Month 3: Venture Focus

In the last month, you will expand your attention from the product to the business, and work on how to build the venture itself. A product is just a product, it is not a whole venture. How do you transition into this very difficult environment, stand on your own, and be successful outside the very nurturing MIT bubble?

You will be working on the financial side of the venture, building knowledge about your economic buyers, champions, influencers, end users and veto powers. You will build a sales process around how they make decisions. You will build out a go to market strategy and develop a pricing model. You will work out the unit and overall economics.

At the same time, you will need to have deep conversations with your team about each person’s goals and aspirations, and commitment to the venture moving forward. You need to develop a game plan to take your venture out into the wild. You need to be able to pitch this venture for support.

Prepare

Download a template for the daily standup meeting here.

Download this mentor meeting preparation template to structure your conversation in the most productive way.

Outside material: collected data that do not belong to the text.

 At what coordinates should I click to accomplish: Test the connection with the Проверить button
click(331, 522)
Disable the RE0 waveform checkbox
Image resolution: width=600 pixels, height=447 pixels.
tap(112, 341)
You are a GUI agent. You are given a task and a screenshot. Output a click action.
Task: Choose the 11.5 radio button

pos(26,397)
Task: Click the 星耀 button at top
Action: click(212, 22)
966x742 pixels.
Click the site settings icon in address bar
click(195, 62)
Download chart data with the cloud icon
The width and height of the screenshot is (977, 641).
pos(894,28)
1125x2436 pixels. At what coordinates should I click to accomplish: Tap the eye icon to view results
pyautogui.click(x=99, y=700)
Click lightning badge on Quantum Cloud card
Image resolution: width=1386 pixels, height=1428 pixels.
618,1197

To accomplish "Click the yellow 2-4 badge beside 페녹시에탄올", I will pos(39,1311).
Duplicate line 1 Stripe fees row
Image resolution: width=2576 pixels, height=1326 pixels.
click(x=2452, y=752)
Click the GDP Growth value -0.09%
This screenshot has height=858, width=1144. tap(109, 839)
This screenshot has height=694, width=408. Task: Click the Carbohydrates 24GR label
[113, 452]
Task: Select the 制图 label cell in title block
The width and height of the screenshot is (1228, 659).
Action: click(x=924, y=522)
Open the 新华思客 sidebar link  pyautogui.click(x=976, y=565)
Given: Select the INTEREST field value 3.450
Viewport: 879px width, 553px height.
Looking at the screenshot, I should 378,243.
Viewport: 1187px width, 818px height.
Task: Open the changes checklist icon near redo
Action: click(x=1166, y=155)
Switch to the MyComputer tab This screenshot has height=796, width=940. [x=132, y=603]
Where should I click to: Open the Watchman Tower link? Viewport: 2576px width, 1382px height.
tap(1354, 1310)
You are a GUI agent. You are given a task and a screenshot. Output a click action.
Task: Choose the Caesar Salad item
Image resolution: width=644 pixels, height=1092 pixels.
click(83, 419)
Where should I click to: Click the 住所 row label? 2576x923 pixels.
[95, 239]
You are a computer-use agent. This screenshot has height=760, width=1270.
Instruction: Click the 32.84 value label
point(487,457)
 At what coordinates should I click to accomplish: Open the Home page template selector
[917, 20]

Set up a 1-1.5 hour session with the team to discuss what each person’s goals, aspirations and constraints are, and discuss each person’s plans and commitment to the venture after the end of the month.

Learn

Watch these short videos to review Disciplined Entrepreneurship, Themes 3-6 (everything about making money and building a venture).

Check out these masterclasses on topics particularly relevant to MIT startups.

Build

Based on your customer’s decision making process (DMP), create a sales process including awareness generation and outreach to capture the customers and nurture them through the sale funnel to become paying customers.

Design a business model using this worksheet.

Use this worksheet to develop a pricing model.

Consider the lifetime value (LTV) and cost of customer acquisition (COCA, also known as customer acquisition cost, or CAC) for your product, and ensure the long term LTV/COCA ratio is at 3 or above.

Model the revenue for your venture for the next three years, then create a pro-forma profit-and-loss statement for the same duration to model the overall financials for your venture.

Think about the major milestones for the next 1-2 years, then think about what skillsets you need to round out the team. Think about who you need to hire and how you will design the organization to integrate these new hires.

Consult the pitching section of the Orbit Knowledgebase for tips on how to create and deliver a compelling venture pitch.

Reflect

Complete the rubric for Month 3, and reflect on what you achieved, what you did not, what you learned, and how that informs what you will do beyond these three months.

Use this worksheet to take inventory of what you have learned as an entrepreneur – and think about how that informs what you do and how you do it in the future.

Complete the DE canvas for your venture. Identify where your venture is weak and develop a game plan to work on those areas.

Watch this video to hear the story of BioBot Analytics, a delta v alumni team.

Use this template to frame a retrospective for all three months, and help you plan for the future.